Her free-reining pages in Italian vogue have been standard reading for the world's top designers for 16 years. But how did a classically educated girl from a quiet, bookish family become one of fashion's most outrageous iconoclasts? Tamsin Blanchard meets Anna Piaggi.

Sunday August 15, 2004

Anna Piaggi is a work in progress. She would hate to be called a work of art, but there is no other way of describing her. 'She is the only authority on frocks left in the world!' proclaims Manolo Blahnik, putting her alongside the other grandes dames of fashion: Diana Vreeland and Grace Coddington.
Karl Lagerfeld's a devotee, too. He has been drawing her since they met in 1974. His Fashion Journal (published by Thames & Hudson in 1986) is a sketchbook of his drawings - hundreds of them - documenting her phenomenal wardrobe over a period of 10 years.
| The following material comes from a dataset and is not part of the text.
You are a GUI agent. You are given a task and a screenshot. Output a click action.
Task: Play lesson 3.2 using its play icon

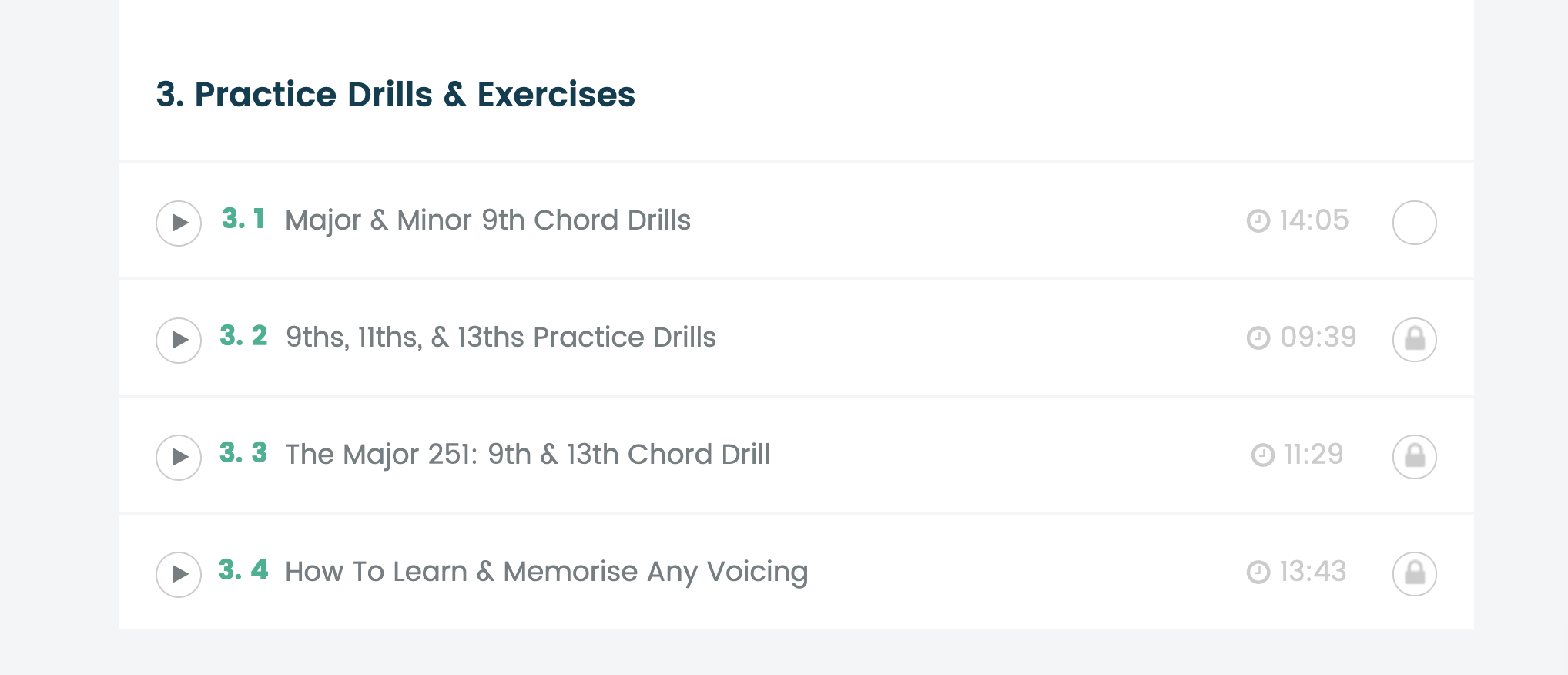(x=179, y=341)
And, certainly, when she comes to the front door of her Milanese apartment to greet me, she is a vision to behold. My initial reaction is to say, 'Wow! You look amazing!'

But for a few moments I am tongue-tied, and I try not to stare. There is just so much to take in. First of all, there are her eyes, perfectly ringed (like a panda's) with electric-blue eyeshadow. It matches her silver and blue streaked hair, styled in old-fashioned Marcel waves and ending in a kiss curl that hovers around her right eye like a question mark. There is a blue bandana tied around her head, with a little diamante bow perched on top.

Her lips are shiny and red, painted with two sharp peaks like a star of the silent movies from the Thirties. And there are pink circles of rouge high on her cheeks, as though they have just been pinched. Around her neck is a multicoloured jangle of plastic keyrings. I imagine she made it herself after a trip to get some keys cut, but the Dolce & Gabbana tag is still hanging from it. Underneath is a shirt covered with Roy Lichtenstein-style cartoon characters (more D&G), a pair of trousers printed with big bold letters (Chanel from three or four years ago) and (if you are still with me) elegant little pink sandals with buttons sewn on.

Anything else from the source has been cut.